2
その日、朝の天気予報は大いに外れた。下校時、今にも雨を降らせそうな薄暗い雲が頭上を覆う。途中、雨宿りができそうもない所で小雨が降り始めた。晴れ予報だったので傘なんて持っていない。
これくらいだったら走って帰れば、大丈夫か?
そう思ってダッシュしたが、渡瀬家まであと数十メートルというところで、土砂降りになった。
家についた頃には着ている服は全てぐっしょりと濡れていた。このまま上がるのは申し訳ないと思い、泉さんがいないか玄関先で呼びかけたが返事がない。
「泉さん、いないのか」
うーん……タオルがあるのは脱衣所だし……仕方がない、服を絞って上がるしかないか。濡らした所は後で拭こう。
上着は搾れるだけ絞ったが、ズボンは脱ぐわけにもいかず、濡れた衣類を持って、素早く脱衣所まで行くことにした。
――しかし、俺はこの時、重大なことを見落としていた。
できるだけ、水滴を落とさないように急いで廊下を走る。脱衣所にかかっている『掛札』を確認するのはもう癖づいていた。『掛札』は裏返し、誰もいないことを示している。
よし、誰も入ってない。
俺は勢いよく脱衣所の引き戸を開けた。
「「え?」」
そこには、頭に乗せたタオル以外、何も身に纏っていない葉月が髪を拭きながら立っていた。お風呂から出たばかりなのか、体が火照っていて、全身に水滴がついている。
その瞬間、思考が停止した。まさか人がいるとは思っていなかったので固まってしまった。さっきまでうるさいと思っていた激しい雨音が耳に入ってこない。体についている水滴が伝っているのも感じない。
葉月は静かに後ろを向き、しゃがみ込んだ。
混乱して頭がうまく回らない。謝らなきゃいけないと思っていても、言葉が出てこない。
「あっと、ごめ……え? 『札』あれ?」
数秒間の沈黙。その間、俺は葉月の背中を見入っていた。
「と、とりあえず出てって!」
その葉月の言葉にはっとして、「ごめん」と言って急いで引き戸を閉めた。
やばい! やばいやばいやばいやばいやばい!! み……見てしまった。完全に見てしまった!

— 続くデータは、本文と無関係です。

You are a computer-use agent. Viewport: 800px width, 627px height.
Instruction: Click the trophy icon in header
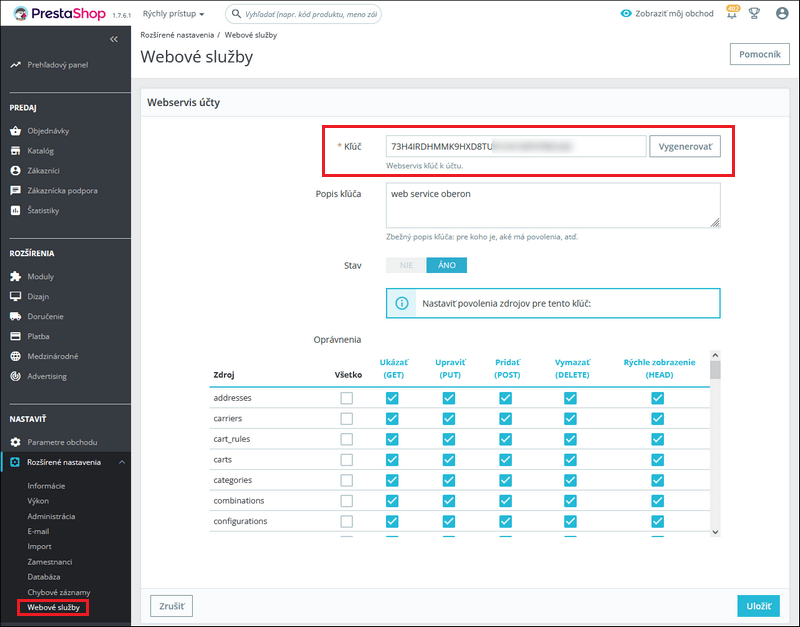pos(756,14)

俺は焦って、思いきり背中を壁に打ち付けた。痛さなんて感じない。それより、心臓の鼓動が爆音を立てる。
え? あれ? なんで? 俺『掛札』確認したよな。
少しずつ落ち着きを取り戻し、もう一度脱衣所にかかっている『掛札』を確認した。
やっぱり、裏返し……え? じゃあ。
その時、葉月が部屋着を着て出てきた。髪の毛は乾かしていない状態で、急いで着替えたのか、所々濡れている。俺は透かさず謝った。
「あ……ご」
「「ごめん」」
え?
俺が謝るのと同時に葉月も頭を下げた。怒っている様子はない。むしろ申し訳なさそうにしている。

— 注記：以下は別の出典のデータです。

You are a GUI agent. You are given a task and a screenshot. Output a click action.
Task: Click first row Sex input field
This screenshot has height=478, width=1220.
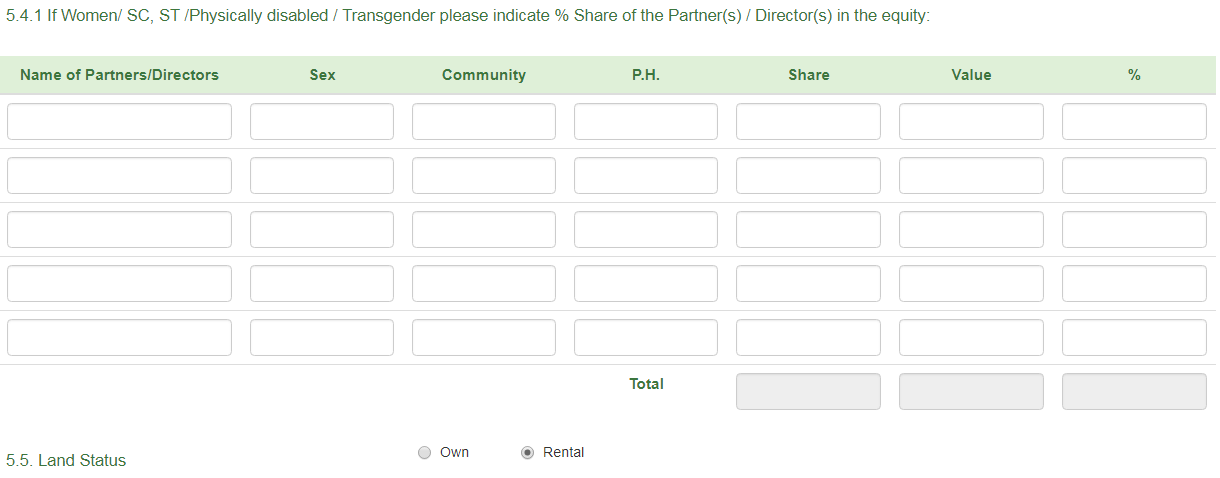pos(322,122)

「ごめん。今回は私が悪い……『札』裏返しのままだったね」
「え? ああ……でも、俺もちゃんと確認してれば……」
「ううん、ごめんね。というか、忘れて! これは事故だったんだし……うん。ほら! 昊も早くあったまらないと風邪ひいちゃう! さっきお風呂沸かしたばかりだから、すぐ入れるよ」
葉月は火照った顔を隠すようにタオルを握り締め、平気そうにしているが目を合わせようとしない。
「あ、葉月……あの俺」
「じゃあ……私、行くね」
そう言って、葉月は目を逸らしたまま、自分の部屋の方へ行ってしまった。
うん、事故だ、事故! そうだ、忘れよう! でも、葉月って……大神が言ってたけど、意外と胸あるんだな……はっ! 無心だ! 無心! 意識したらいかん!

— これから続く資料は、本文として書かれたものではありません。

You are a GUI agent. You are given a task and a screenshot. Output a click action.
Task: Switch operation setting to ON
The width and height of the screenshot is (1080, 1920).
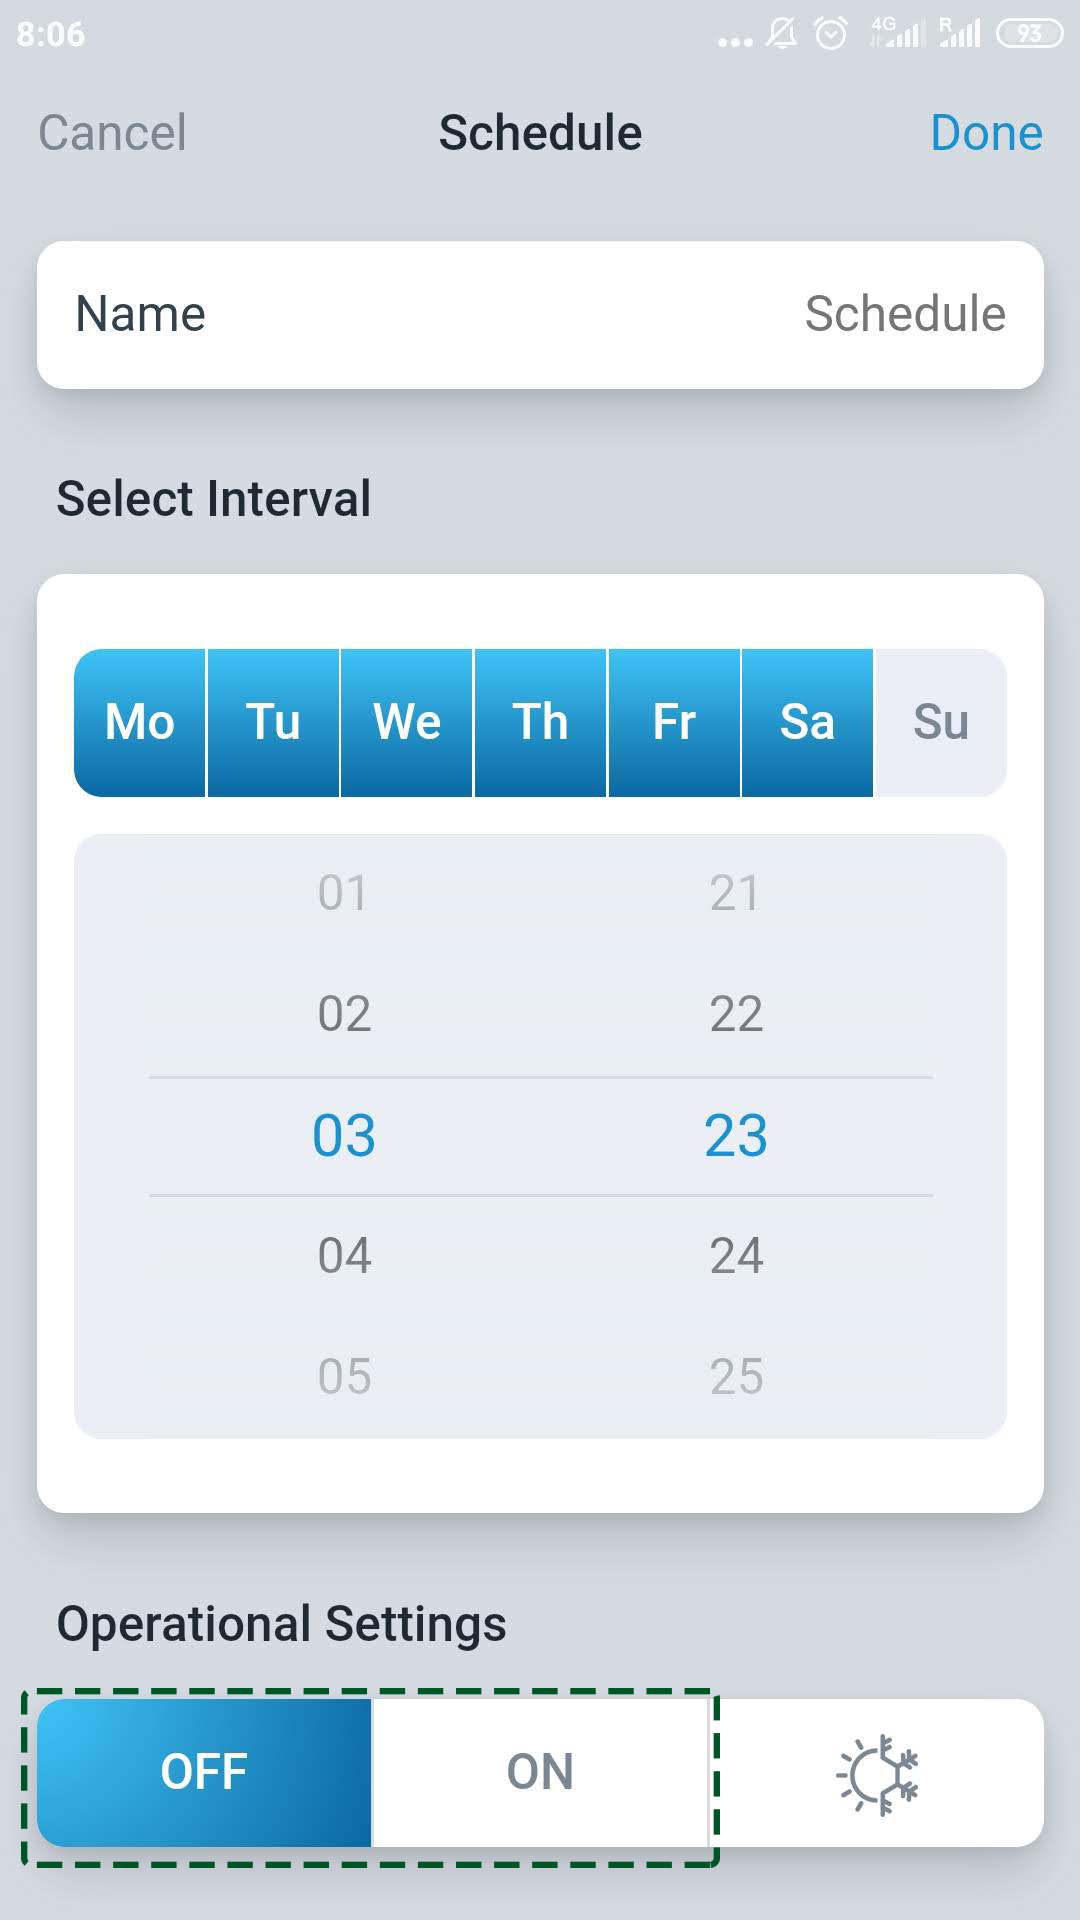[x=540, y=1772]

お昼に大神とこの話題になったばかりで、こんなことが起こるとは夢にも思わなかった。今まで何も気にしていなかったが、葉月が入ったお風呂の後だと思うと、何となく落ち着かず、シャワーを浴びてすぐに出てしまった。
その後、水滴が落ちた個所を拭きながら玄関に行くと、少し濡れている葉月の靴が隅に置いてあった。このことに気付けなかった自分と、何で風の魔法をかけて玄関で服を乾かさなかったのかと、少し後悔した。